* **Action item**
Word for word, set down every line of the entries below from the line with "Zakelijk (1493, 1714)" to the line with "Bilet-online [button] (791, 103)", including both, and no other line.

== Segment start ==

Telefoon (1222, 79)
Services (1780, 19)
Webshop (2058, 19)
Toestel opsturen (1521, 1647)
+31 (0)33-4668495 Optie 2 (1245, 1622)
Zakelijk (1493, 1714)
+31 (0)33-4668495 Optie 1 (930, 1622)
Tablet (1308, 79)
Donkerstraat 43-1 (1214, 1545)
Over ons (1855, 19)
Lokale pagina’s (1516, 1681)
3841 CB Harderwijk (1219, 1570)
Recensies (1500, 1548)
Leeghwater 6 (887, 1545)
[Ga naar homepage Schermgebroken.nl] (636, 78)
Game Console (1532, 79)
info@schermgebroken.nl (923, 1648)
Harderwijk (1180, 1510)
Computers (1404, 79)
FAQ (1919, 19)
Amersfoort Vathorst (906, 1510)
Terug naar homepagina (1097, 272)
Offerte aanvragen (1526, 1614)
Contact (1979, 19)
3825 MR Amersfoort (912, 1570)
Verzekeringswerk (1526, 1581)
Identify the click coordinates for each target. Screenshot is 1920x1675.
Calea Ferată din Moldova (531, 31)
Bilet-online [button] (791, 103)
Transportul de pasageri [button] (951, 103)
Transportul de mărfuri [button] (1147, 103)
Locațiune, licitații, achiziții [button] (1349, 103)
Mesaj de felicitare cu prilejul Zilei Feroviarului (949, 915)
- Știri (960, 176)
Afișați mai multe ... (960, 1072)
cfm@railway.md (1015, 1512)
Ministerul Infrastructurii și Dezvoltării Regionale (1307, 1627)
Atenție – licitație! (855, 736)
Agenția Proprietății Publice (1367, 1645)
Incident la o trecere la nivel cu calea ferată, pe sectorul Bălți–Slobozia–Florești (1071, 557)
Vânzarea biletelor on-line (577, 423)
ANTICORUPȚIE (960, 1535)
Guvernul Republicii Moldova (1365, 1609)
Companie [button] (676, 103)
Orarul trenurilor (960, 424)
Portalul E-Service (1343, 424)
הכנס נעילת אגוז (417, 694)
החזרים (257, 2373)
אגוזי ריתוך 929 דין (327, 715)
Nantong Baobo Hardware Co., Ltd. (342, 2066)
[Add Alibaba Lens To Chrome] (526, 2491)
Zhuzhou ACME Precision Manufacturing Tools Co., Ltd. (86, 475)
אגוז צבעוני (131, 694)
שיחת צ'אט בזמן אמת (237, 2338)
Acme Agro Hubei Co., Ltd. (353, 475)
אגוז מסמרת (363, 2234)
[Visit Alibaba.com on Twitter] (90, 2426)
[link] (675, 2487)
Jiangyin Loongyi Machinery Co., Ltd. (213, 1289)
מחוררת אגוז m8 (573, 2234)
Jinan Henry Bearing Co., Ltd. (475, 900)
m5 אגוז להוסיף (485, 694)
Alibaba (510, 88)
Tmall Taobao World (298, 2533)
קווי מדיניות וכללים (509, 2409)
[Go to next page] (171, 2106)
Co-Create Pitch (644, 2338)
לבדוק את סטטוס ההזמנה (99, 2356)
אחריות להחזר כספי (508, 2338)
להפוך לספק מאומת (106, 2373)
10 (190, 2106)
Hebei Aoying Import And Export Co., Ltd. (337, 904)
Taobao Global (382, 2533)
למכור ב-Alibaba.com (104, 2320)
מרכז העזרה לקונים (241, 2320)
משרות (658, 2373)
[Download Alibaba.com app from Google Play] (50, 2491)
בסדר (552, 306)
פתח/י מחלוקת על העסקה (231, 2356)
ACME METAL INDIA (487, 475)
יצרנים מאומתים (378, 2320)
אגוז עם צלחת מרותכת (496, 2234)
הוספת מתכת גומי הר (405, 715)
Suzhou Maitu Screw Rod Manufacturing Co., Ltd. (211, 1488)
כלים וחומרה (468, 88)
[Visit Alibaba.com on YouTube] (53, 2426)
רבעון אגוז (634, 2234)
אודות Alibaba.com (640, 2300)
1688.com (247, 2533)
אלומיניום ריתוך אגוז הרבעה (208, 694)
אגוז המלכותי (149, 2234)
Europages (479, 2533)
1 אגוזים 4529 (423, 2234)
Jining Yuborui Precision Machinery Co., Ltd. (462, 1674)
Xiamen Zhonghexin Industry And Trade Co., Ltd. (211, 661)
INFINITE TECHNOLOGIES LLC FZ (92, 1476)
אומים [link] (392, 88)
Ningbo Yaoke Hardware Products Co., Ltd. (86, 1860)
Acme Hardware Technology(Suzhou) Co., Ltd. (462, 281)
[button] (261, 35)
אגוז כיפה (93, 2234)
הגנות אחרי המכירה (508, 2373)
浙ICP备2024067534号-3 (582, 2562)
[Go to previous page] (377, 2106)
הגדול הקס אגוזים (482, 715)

== Segment end ==

* **Task result**
Zakelijk (1493, 1714)
+31 (0)33-4668495 Optie 1 (930, 1622)
Tablet (1308, 79)
Donkerstraat 43-1 (1214, 1545)
Over ons (1855, 19)
Lokale pagina’s (1516, 1681)
3841 CB Harderwijk (1219, 1570)
Recensies (1500, 1548)
Leeghwater 6 (887, 1545)
[Ga naar homepage Schermgebroken.nl] (636, 78)
Game Console (1532, 79)
info@schermgebroken.nl (923, 1648)
Harderwijk (1180, 1510)
Computers (1404, 79)
FAQ (1919, 19)
Amersfoort Vathorst (906, 1510)
Terug naar homepagina (1097, 272)
Offerte aanvragen (1526, 1614)
Contact (1979, 19)
3825 MR Amersfoort (912, 1570)
Verzekeringswerk (1526, 1581)
Identify the click coordinates for each target. Screenshot is 1920x1675.
Calea Ferată din Moldova (531, 31)
Bilet-online [button] (791, 103)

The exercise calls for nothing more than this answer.